▸ **Task objective**: Nothing but the lines from the one containing "Screen dimensions: 692x486" through the end of the entries below should appear in your answer, transcribed exactly; please drop the pictures.

▸ **Data for analysis**:
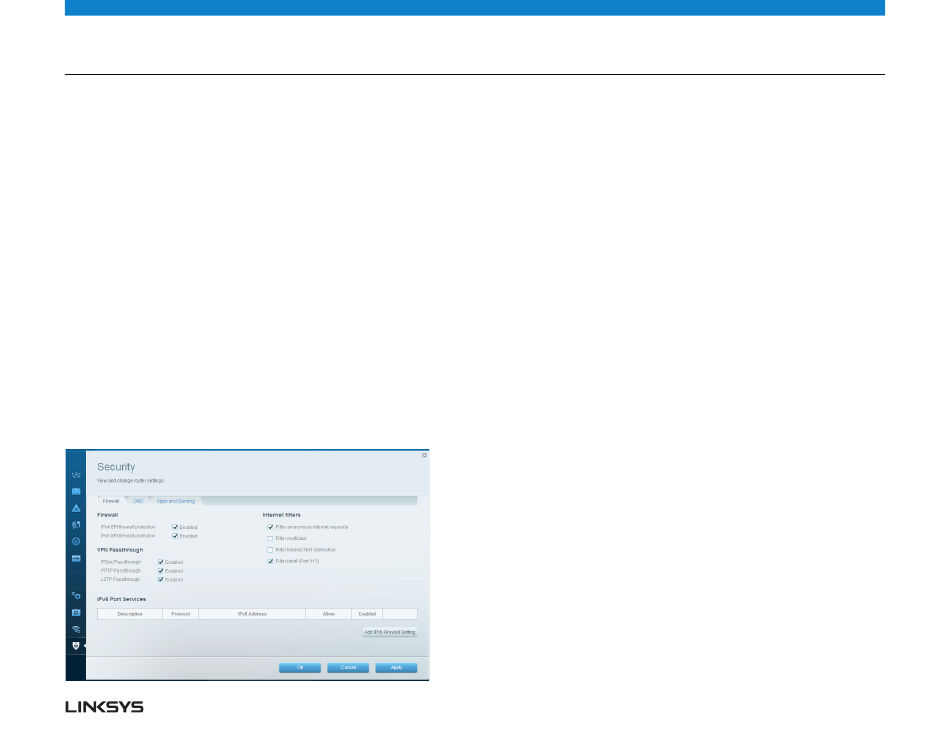Image resolution: width=950 pixels, height=734 pixels.
Task: Click Add IPv6 Firewall Setting button
Action: click(390, 632)
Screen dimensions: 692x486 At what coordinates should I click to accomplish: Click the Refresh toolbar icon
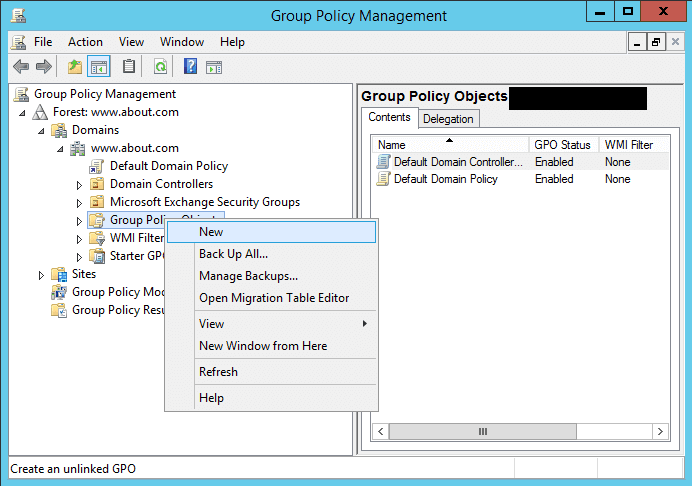[x=159, y=67]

▸ **Worked solution**:
Screen dimensions: 692x486 At what coordinates should I click to accomplish: Click the Refresh toolbar icon
[x=159, y=67]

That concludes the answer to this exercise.